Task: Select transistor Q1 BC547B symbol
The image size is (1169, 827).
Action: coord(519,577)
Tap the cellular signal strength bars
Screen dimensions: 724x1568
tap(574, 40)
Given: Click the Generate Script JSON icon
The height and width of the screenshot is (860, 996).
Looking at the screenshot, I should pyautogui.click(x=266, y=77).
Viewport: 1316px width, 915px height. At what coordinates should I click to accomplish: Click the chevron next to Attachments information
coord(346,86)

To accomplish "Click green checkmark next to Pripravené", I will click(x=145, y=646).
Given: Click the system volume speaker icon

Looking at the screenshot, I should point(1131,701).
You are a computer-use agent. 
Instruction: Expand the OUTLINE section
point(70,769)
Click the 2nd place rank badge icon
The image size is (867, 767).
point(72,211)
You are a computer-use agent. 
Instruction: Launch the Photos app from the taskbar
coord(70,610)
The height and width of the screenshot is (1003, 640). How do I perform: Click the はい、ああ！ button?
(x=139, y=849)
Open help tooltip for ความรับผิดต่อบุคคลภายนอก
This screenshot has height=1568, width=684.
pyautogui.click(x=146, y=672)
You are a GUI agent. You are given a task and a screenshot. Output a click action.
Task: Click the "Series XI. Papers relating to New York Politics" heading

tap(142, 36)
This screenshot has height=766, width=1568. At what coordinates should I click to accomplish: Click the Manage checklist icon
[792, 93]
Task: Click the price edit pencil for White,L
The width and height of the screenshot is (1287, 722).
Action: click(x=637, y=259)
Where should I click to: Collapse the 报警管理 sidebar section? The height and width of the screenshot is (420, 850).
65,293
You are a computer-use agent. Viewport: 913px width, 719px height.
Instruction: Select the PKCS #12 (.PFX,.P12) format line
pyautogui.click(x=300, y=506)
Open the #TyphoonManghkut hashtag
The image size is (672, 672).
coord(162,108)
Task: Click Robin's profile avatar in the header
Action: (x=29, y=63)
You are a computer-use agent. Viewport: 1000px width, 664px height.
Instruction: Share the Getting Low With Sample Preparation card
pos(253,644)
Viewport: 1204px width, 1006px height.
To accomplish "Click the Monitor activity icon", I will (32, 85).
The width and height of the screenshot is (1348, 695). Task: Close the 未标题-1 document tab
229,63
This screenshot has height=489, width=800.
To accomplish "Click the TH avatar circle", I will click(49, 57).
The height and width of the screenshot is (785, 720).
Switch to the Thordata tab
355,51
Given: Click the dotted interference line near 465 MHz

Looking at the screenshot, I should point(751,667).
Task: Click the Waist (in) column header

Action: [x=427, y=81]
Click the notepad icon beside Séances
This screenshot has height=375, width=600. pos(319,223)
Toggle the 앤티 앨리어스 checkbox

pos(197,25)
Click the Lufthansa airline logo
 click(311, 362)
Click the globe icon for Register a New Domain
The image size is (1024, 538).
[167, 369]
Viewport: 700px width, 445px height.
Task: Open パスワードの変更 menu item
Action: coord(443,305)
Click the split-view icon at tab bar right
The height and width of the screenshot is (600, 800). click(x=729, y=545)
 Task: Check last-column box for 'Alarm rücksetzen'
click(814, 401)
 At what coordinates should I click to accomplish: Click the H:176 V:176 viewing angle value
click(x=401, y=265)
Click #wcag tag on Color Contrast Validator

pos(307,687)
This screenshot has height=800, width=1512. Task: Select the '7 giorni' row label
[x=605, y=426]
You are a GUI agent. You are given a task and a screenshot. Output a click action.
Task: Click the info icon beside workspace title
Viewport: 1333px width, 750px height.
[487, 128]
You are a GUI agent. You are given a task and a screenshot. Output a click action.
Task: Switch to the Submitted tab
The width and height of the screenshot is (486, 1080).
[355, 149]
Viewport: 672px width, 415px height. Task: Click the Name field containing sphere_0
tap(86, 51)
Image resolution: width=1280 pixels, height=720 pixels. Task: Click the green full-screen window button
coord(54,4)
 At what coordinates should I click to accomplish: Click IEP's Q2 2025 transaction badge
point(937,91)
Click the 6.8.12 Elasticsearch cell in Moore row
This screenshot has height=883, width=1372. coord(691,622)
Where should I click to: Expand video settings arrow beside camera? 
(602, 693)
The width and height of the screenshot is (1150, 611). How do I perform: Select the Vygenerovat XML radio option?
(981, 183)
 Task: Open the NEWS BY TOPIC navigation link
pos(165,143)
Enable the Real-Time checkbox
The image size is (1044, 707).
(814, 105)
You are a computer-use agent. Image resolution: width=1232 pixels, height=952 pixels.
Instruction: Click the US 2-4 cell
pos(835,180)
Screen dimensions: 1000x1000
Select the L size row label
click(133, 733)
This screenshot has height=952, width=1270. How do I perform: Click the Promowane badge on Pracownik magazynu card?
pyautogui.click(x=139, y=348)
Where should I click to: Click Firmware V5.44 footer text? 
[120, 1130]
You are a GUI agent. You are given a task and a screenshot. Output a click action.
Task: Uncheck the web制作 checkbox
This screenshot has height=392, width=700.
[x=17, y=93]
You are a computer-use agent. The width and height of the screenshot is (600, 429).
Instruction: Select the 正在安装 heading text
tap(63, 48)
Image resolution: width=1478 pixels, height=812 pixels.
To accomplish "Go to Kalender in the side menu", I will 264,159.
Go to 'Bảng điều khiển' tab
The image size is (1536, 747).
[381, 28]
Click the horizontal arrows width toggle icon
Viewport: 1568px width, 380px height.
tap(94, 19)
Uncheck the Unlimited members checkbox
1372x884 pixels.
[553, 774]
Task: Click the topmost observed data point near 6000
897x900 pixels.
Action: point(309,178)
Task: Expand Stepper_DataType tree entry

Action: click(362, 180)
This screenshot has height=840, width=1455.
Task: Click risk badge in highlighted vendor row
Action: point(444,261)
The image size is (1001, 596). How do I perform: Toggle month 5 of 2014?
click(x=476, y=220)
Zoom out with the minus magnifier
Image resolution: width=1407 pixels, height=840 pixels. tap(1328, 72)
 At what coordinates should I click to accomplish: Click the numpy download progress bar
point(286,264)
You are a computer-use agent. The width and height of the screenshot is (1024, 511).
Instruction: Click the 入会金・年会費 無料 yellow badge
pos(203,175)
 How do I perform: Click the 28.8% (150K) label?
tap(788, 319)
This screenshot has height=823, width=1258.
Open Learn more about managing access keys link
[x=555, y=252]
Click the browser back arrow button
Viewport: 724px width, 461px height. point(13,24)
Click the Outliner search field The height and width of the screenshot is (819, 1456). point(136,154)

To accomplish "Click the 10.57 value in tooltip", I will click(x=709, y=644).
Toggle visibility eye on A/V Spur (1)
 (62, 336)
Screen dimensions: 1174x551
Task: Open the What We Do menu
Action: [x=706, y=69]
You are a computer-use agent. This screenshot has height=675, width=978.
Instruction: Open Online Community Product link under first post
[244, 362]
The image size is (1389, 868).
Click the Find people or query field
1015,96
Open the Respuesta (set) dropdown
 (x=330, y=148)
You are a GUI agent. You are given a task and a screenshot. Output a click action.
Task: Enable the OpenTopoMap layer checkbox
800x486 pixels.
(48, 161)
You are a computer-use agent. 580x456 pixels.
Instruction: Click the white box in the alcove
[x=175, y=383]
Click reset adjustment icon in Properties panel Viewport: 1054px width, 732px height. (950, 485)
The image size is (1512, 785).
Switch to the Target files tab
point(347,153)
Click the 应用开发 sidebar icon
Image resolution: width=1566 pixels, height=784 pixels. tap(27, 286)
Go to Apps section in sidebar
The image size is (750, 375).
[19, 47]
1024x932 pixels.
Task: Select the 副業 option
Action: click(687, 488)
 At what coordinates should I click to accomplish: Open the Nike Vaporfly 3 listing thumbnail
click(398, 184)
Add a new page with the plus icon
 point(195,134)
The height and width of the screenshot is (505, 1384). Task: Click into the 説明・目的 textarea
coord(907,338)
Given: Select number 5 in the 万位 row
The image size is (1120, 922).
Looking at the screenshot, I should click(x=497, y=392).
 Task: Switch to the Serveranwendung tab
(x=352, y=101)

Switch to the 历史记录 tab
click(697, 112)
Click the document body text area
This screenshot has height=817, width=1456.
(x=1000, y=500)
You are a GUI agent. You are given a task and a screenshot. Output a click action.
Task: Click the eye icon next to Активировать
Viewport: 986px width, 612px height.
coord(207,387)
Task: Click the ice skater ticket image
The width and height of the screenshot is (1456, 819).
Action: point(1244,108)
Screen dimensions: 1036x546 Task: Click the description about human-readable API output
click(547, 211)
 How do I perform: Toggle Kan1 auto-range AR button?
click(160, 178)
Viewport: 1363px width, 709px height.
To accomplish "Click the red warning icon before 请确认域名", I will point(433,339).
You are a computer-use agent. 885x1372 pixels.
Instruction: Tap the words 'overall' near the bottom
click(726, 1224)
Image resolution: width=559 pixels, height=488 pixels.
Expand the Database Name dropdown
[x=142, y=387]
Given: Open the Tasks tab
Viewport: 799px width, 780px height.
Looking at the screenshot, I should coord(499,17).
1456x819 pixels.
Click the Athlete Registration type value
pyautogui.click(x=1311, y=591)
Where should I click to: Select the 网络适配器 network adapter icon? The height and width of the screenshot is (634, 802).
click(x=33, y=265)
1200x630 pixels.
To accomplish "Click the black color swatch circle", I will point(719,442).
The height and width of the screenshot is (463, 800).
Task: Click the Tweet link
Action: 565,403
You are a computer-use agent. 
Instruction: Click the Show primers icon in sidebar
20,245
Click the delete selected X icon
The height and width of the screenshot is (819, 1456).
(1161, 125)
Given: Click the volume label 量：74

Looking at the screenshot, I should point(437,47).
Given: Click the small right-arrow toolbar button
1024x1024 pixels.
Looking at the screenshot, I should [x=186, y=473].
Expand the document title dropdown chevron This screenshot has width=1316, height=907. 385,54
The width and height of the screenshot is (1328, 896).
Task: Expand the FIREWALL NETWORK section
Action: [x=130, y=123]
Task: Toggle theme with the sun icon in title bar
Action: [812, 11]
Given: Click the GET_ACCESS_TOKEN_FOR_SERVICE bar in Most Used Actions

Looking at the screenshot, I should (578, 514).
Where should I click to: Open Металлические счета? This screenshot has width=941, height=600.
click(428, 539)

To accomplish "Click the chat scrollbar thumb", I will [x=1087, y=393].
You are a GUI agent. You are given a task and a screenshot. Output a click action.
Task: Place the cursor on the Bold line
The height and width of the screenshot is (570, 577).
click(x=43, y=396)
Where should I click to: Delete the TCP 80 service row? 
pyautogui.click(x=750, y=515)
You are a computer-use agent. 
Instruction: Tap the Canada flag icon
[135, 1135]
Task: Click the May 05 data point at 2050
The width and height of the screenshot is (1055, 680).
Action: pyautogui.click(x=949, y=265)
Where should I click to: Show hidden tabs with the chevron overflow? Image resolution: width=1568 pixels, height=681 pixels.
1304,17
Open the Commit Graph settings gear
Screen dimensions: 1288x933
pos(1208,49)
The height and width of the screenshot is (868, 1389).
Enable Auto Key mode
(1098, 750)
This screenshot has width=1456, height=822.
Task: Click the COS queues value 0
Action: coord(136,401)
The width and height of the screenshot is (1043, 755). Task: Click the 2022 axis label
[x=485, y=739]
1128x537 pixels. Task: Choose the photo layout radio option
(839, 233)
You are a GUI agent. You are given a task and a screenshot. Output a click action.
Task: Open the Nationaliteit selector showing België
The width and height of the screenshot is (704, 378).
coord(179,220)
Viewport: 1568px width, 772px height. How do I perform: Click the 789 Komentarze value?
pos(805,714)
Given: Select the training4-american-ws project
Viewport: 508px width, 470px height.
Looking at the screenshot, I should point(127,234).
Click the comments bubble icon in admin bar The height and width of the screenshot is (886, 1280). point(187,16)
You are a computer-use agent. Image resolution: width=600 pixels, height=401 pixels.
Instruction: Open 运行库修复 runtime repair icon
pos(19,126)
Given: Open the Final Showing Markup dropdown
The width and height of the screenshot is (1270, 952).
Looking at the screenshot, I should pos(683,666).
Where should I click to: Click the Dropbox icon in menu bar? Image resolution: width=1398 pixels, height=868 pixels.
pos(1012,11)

# TO DO
Reproduce the records from the line containing "Viewport: 672px width, 415px" through the line containing "click(133, 733)", swapping "sphere_0" for "sphere_1" and changing nothing else.

# FULL RESPONSE
Viewport: 672px width, 415px height. Task: Click the Name field containing sphere_1
tap(86, 51)
Image resolution: width=1280 pixels, height=720 pixels. Task: Click the green full-screen window button
coord(54,4)
 At what coordinates should I click to accomplish: Click IEP's Q2 2025 transaction badge
point(937,91)
Click the 6.8.12 Elasticsearch cell in Moore row
This screenshot has height=883, width=1372. coord(691,622)
Where should I click to: Expand video settings arrow beside camera? 
(602, 693)
The width and height of the screenshot is (1150, 611). How do I perform: Select the Vygenerovat XML radio option?
(981, 183)
 Task: Open the NEWS BY TOPIC navigation link
pos(165,143)
Enable the Real-Time checkbox
The image size is (1044, 707).
(814, 105)
You are a computer-use agent. Image resolution: width=1232 pixels, height=952 pixels.
Instruction: Click the US 2-4 cell
pos(835,180)
Screen dimensions: 1000x1000
Select the L size row label
click(133, 733)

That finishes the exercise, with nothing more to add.